Tara A. Dowling, Director of College Counseling, Rocky Hill Country Day School, East Greenwich RI
Sarah McGinty, author, The College Application Essay (College Board), 2015.

From time to time, we invite friends and colleagues in our network to contribute to our blog. Many thanks to Tara and Sarah for this heartfelt essay about the challenges facing our college counselors at this time.


May. That’s an easy one for college counselors. Be sure the seniors are sorted—colleges chosen, transcripts in order, financial aid in place. Midmonth, administer those AP tests to cap the year’s work and lock in college credits or placement information. And then, best of all:  junior meetings. The precise boundaries of secondary teaching and college counseling mean that although you have to bid your victories farewell, you really do get a clean slate in September.  This year, this class. You will do your best; they will, you hope, do the same. And in June, all the triumphs and disappointments pack up their gear and move on. New grade book, new planning calendar, new chances, new hope. Here we go again.

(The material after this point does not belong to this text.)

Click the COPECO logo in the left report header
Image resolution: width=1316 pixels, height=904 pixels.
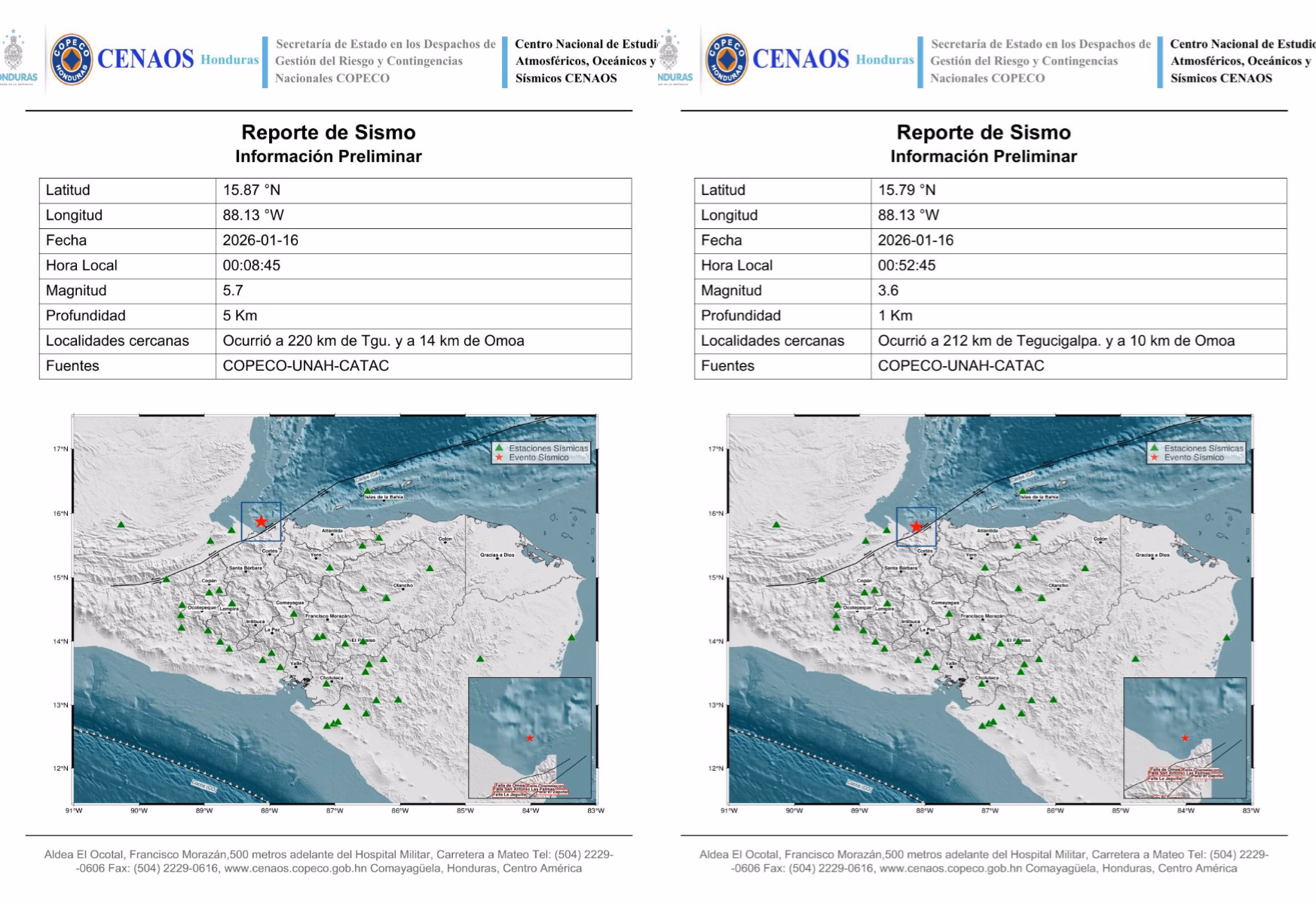(72, 60)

And so May 2020. The world turned upside down. And a clear mandate to carry on and produce business as usual. Teachers are teaching through online platforms, students are working their way through the syllabus, the AP testing will be modified and presented online, the seniors will graduate on Zoom (?!), and junior meetings will be online. We are fielding hourly updates from every moving part of education, breathless from announcements, revisions, and updates. Yet still, something easy to overlook is terribly wrong. A certain portion of the work of education is actually not driven by calendar or curriculum. Particularly for counselors, our days aren’t organized around class blocks or congregations of 20-30 students. Yes, there are benchmarks and informational signposts to be shared. But a very significant part of our job is not by design. And that’s actually by design.

We are charged with guiding young people through the thought process, as well as the actions, of one of the most significant transitions of their lives, from the end of a 12+-year sequence of experiences to the right “next thing.”

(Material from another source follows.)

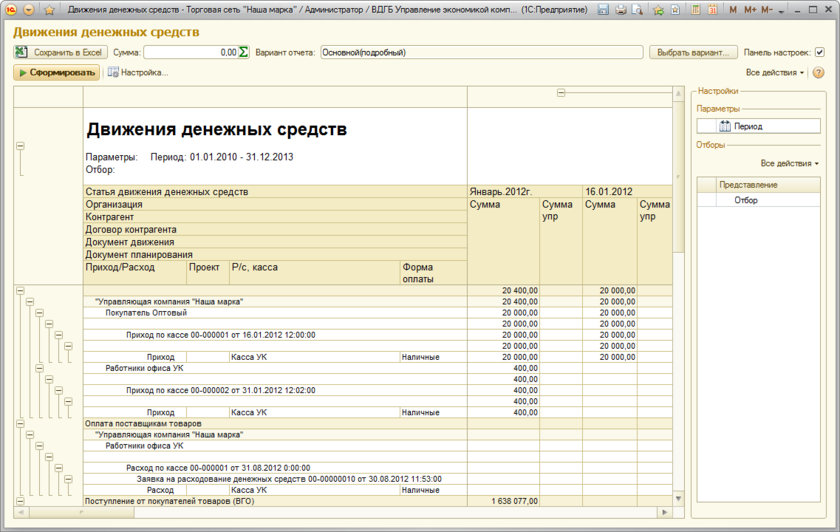
Task: Click Выбрать вариант button
Action: [692, 52]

We are charged with guiding young people through the thought process, as well as the actions, of one of the most significant transitions of their lives, from the end of a 12+-year sequence of experiences to the right “next thing”—work, military service, further education, time off. And that choice will set a trajectory significant for where they work, what they earn, who they meet, even perhaps what their life satisfaction adds up to. It’s complicated. And important. For each young person, it’s going to be different, shaped by their abilities, interests, finances, and evolving expectations. The whole family is in on this, too. So it varies in every case, as young people look up from the programmed life of a 17-year-old to the beginning of a vastly less dictated set of life-shaping actions and choices. It is a marathon not a sprint, an incremental accretion of understanding and planning. And a ridiculous amount of this takes place in the hall, in passing, after school, on the sidelines, in the parking lot.

There is a special agony of disconnection now for teachers and especially for college counselors.

I know. There is pain and disruption in every field and venue.  But there is a special agony of disconnection now for teachers and especially for college counselors. No teacher considers the job to be defined by the classroom door–a to-do list of assignments or a check-list of face time. The random meetings, the accidental insights, the unplanned intersections, observations, questions, suggestions, and conversations with colleagues, students, and their other teachers are as essential as any calendar of planned events. But for college counselors, the hallways are the rock face of self-exploration, self-discovery, and launch. The subtle nuance of information exchange happens there. We are feeling detached and useless in the loss of this reliable context. We are mourning our jobs.

Please know that while we are still on the front lines of education, we miss the hallways.

We will solve this problem and, with all the faculty and school personnel, we will deliver on what our students need. But since we cannot quantify what college counseling provides, cannot measure in a test, in admits, or in scholarship money what good guidance yields, cannot know if we’ve done a good job until years after our students depart (and long after they might think it important to let us know), please know that while we are still on the front lines of education, we miss the hallways. And so we are hurting. When such a large percentage of your work is invisible and unscheduled—and now impossible—the challenge grows.